▸ Goal of the exercise
Reproduce the stretch of the stock market commentary from "While Robinhooders, the" through "it’s the opposite." word for word.

Not a day goes by these days without someone commenting that the market is ripe for a correction. After all, the economy as we see it through our eyes is worse than at any point we have come across in the past and yet the stock market is rocking. It’s a conundrum that is confusing the best of investors.
The Nifty 50 PE ratio which is seen as more representative than the BSE Sensex PE ratio is now at an all time high. The Sensex PE Ratio while not at an all time is currently around the same level where we saw it in January 2008. But the consensus that one comes across seems to suggest that looking at PE ratio is faulty since the drop in earnings which has subsequently boosted the Price to Earning Ratio is a one off due to the compulsory closure of much of the country in Quarter 1 of 2020. The impact of this quarter’s damage will get wiped out in years time, but the question is where will the Indices be by that juncture.
This dichotomy between stock markets and the economy is not being seen only in India. In fact, S&P 500 – the barometer stock index in the United States made a new high this week. This while even the US is suffering immensely from the damage caused by Covid. This from a New York time post
“The Federal Reserve Bank of New York’s weekly economic index suggests that the economy, although off its low point a few months ago, is still more deeply depressed than it was at any point during the recession that followed the 2008 financial crisis.”
While Robinhooders, the moniker attached to small retail investors who trade through the RobinHood Application has been blamed for exacerbating the relentless rise, the fact remains that we, the small retail investors are generally the weak hands. Yes, once in a while we get it right while the highly paid Institutions get it wrong, but for most of the time it’s the opposite.
Since November 2013, we have seen just 3 months where Net Equity Inflow was negative for Mutual Funds. The first was in March 2014, next came in March 2016. June 2016 was another negative month but could be ignored given that outflow was just 45 Crores. The last outflow has come in the last month – July 2020.

▸ Collected material
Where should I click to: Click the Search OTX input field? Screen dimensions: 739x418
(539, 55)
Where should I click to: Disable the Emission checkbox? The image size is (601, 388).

▸ Exercise response
While Robinhooders, the moniker attached to small retail investors who trade through the RobinHood Application has been blamed for exacerbating the relentless rise, the fact remains that we, the small retail investors are generally the weak hands. Yes, once in a while we get it right while the highly paid Institutions get it wrong, but for most of the time it’s the opposite.